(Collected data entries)
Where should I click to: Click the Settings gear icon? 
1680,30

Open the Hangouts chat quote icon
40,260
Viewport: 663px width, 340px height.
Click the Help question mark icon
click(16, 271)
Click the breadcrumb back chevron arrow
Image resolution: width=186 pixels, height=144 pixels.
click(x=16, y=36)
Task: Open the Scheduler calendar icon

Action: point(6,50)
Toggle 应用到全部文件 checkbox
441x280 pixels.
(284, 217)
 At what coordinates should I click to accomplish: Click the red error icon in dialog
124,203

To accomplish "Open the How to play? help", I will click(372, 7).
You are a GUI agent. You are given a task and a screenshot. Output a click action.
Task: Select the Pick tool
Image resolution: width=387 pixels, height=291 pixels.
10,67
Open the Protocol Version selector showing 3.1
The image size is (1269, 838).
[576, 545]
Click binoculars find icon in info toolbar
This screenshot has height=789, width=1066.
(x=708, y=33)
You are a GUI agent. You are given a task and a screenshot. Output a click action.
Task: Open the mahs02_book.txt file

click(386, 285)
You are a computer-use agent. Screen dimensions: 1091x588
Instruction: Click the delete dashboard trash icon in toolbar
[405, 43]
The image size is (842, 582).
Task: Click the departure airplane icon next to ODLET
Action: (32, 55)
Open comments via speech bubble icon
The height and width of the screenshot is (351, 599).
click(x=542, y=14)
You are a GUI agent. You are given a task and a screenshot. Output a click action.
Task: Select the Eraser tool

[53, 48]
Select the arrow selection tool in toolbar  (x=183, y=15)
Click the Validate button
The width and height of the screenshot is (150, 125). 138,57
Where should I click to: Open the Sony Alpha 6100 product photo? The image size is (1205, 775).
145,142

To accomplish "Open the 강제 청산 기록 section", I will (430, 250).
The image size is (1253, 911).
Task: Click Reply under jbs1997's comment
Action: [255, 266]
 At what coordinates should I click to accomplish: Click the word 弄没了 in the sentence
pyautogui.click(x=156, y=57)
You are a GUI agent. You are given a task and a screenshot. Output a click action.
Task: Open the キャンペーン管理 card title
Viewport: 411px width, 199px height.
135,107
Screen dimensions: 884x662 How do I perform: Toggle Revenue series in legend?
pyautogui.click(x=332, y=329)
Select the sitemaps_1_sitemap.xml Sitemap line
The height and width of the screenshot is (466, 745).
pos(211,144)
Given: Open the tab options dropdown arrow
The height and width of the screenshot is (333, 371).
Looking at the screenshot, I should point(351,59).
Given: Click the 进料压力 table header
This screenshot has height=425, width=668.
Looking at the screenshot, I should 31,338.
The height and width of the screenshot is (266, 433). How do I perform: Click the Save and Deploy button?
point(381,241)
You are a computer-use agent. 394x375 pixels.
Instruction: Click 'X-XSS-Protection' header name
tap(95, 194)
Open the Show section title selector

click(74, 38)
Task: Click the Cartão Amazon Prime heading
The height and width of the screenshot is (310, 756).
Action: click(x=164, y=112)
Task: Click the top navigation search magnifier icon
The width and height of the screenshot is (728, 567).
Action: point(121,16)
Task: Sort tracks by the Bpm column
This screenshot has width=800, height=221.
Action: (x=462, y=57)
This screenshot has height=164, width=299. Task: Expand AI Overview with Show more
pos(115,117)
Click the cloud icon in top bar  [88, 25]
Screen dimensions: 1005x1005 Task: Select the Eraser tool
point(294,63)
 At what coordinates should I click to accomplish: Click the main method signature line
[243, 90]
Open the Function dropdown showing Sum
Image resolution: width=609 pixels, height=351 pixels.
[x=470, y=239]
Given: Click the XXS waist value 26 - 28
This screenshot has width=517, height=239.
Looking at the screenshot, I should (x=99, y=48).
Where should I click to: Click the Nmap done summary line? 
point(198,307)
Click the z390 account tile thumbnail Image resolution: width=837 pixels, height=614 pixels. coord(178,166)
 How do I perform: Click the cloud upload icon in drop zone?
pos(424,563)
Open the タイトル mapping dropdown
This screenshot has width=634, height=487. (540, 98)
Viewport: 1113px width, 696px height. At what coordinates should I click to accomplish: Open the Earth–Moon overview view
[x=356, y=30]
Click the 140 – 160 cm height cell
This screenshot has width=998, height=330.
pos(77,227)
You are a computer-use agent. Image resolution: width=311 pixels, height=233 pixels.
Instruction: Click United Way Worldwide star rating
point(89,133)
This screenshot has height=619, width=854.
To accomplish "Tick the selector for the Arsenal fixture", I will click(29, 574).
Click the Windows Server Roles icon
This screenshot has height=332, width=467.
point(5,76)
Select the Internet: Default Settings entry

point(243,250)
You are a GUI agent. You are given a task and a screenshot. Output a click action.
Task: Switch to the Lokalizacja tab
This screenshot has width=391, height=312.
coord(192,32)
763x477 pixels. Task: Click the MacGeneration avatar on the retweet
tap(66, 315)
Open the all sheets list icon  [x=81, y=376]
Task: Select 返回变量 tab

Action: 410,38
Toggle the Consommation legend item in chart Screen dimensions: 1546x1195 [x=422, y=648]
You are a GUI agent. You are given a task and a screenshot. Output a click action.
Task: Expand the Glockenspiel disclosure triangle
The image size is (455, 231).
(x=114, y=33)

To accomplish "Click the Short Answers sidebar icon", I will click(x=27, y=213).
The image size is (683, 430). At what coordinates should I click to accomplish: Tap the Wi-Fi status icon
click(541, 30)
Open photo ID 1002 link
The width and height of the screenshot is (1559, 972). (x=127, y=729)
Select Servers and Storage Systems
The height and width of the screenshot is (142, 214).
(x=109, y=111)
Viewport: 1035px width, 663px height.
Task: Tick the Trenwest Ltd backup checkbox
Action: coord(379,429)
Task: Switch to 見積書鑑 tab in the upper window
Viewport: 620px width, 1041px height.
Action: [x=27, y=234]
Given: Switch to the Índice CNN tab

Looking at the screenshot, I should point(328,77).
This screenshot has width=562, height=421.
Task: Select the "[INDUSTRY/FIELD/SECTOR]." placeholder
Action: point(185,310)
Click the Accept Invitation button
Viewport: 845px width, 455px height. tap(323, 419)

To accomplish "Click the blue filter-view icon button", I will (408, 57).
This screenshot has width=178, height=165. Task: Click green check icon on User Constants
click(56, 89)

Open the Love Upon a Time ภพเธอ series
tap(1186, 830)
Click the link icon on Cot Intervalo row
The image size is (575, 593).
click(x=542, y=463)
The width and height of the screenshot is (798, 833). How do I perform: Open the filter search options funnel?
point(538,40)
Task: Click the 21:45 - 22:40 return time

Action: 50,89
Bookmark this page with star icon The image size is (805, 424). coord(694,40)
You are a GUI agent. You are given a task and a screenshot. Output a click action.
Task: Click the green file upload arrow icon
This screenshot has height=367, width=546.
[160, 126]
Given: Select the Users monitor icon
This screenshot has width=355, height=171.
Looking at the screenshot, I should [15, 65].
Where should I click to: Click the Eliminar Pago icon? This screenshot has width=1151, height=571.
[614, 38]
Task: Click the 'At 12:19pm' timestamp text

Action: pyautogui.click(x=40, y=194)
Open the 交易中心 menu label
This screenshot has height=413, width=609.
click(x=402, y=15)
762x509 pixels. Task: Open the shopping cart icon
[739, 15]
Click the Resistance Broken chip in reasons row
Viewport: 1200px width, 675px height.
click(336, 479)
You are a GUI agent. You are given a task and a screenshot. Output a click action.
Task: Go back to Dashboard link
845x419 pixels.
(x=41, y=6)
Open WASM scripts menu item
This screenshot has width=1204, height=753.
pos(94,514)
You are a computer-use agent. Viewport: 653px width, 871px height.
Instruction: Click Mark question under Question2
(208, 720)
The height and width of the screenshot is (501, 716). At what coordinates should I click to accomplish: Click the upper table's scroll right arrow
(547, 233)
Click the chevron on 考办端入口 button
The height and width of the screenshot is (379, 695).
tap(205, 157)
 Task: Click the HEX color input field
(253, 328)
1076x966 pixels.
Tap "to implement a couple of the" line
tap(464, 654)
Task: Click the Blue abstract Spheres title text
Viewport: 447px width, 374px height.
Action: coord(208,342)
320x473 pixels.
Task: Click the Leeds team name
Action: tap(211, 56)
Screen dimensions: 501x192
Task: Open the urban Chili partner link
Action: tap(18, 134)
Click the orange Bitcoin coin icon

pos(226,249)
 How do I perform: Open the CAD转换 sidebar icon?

### Exercise instructions
Give nothing but the number of lines in the entries that include "sidebar".

### Result of this exercise
2